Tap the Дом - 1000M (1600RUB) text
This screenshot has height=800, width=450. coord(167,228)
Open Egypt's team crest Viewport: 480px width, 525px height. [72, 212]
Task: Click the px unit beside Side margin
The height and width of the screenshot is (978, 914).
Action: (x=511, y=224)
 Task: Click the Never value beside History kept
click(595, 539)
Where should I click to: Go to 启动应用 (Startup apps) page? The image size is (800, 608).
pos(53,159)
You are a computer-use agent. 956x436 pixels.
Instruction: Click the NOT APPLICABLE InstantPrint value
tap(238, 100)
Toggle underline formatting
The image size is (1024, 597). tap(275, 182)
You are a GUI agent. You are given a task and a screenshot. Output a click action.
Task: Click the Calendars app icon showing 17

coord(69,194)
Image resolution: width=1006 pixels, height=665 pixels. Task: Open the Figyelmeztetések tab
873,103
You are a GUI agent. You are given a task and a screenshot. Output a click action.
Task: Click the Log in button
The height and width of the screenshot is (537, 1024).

══════

• Work task: Transcribe each entry above exactly as it reads.

• Task result:
Tap the Дом - 1000M (1600RUB) text
This screenshot has height=800, width=450. coord(167,228)
Open Egypt's team crest Viewport: 480px width, 525px height. [72, 212]
Task: Click the px unit beside Side margin
The height and width of the screenshot is (978, 914).
Action: (x=511, y=224)
 Task: Click the Never value beside History kept
click(595, 539)
Where should I click to: Go to 启动应用 (Startup apps) page? The image size is (800, 608).
pos(53,159)
You are a computer-use agent. 956x436 pixels.
Instruction: Click the NOT APPLICABLE InstantPrint value
tap(238, 100)
Toggle underline formatting
The image size is (1024, 597). tap(275, 182)
You are a GUI agent. You are given a task and a screenshot. Output a click action.
Task: Click the Calendars app icon showing 17

coord(69,194)
Image resolution: width=1006 pixels, height=665 pixels. Task: Open the Figyelmeztetések tab
873,103
You are a GUI agent. You are given a task and a screenshot. Output a click action.
Task: Click the Log in button
The height and width of the screenshot is (537, 1024).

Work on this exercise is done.